The World Is Tom Kehoe’s Oyster

By Danny Schrafel

dschrafel@longislandergroup.com

 

After decades focusing his efforts on growing K&B Seafood in the USA, Northport’s Tom Kehoe has his sights set overseas and a foot in the door for the booming Chinese market.

Kehoe recently returned from three weeks in Shanghai, and will return in early September. Then, it’s off to Moscow at the end of that month, a return to K&B Seafood’s first international breakthrough. He’s been in Moscow seven times in the last four years.

But China, Kehoe said, is especially ripe for American businesses to prosper, thanks to rapidly growing prosperity in the middle class and mass migration to urban areas. K&B is already shipping seafood to Shanghai and Hong Kong, and is looking to expand into meat and other products.

“They’re going through a revolution right now… The middle class per-capita is coming up,” he said. “They’ve had a tremendous crisis of confidence with food safety… People with a few dollars don’t want to feed their children Chinese food if they can help it, so within the past two or three years, there’s been a tremendous demand for EU and U.S. food.”

During an interview Sunday at The Whale’s Tale at Britannia Boatyard in Northport – coincidentally, one of his local clients – Kehoe showcased one of the products headed overseas. Today, a platter of a dozen Saddle Rock oysters, harvested in Huntington Harbor and Eaton’s Neck, took center stage. Those oysters are marketed as Saddle Rock and Matinecock Oysters – the Saddle Rock brand is a reference to a waterfront village near Great Neck, where locals did a bustling trade in oysters in the late 1800s.

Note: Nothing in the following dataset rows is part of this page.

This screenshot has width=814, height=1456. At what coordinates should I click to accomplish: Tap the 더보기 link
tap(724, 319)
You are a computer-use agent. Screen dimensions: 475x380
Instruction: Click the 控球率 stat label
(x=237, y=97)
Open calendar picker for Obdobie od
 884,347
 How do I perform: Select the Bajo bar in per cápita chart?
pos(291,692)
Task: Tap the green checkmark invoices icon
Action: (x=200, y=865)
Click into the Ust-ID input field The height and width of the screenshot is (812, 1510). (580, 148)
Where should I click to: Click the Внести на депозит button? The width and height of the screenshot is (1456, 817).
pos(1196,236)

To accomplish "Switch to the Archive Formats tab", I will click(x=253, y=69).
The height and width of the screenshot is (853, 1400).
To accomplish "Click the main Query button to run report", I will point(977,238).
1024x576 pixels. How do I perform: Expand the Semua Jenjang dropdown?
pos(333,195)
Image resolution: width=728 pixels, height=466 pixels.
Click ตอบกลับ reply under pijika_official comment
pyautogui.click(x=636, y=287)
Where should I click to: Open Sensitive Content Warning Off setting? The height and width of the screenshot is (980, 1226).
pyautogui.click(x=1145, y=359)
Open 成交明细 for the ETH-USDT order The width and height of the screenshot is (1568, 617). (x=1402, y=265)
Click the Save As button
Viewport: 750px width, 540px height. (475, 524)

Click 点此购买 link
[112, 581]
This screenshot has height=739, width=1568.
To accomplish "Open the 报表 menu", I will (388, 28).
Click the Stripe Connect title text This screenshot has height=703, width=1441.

“Once they wiped the reef out, the name died out, so we resurrected the name and trademark,” Kehoe said.

Similarly, the Matinecock name references a Long Island Native American tribe that distinguished themselves as expert fishermen.

For Kehoe, the international focus is a new wrinkle in a career that began in 1975 after concluding his tenure in marketing for Xerox.

“At this stage of my life, I never thought I’d be a world traveler like this, but it’s fascinating,” he said.

“A good chunk” of his business remains focused on local distribution in the metro area at eateries like Whale’s Tale, Pumpernickel’s, Bistro 44 and Skipper’s, as well as country clubs and fine dining destinations like Mac’s Steakhouse and Prime. His shipping business also brought seafood to west coast locales like San Francisco and Las Vegas.

“From that, it developed into an international business,” he said.

K&B Seafood’s first international breakthrough was in Russia, which remains a strong market. But world events can intervene, as did the recent crisis over sovereignty of Crimea.

“We lost them when the Crimean thing started in late February… We got our first order back last week,” Kehoe said. “It left a huge hole in our business.”

With the situation more stabilized recently, business opportunities are emerging in the Ukrainian capital of Kiev. And Kehoe said his local political experience – he was a Northport Village trustee for eight years and explored a run for Huntington Town Board in 2010 – has been invaluable, and now he’s hoping to share his knowledge with other firms through his sister firm, Seaflight Logistics.

“I think we’re offering a service to the customers, and I think we can offer a service to a lot of American firms that want to get into this market who don’t know how to do it – not just with food, but with other items,” he said.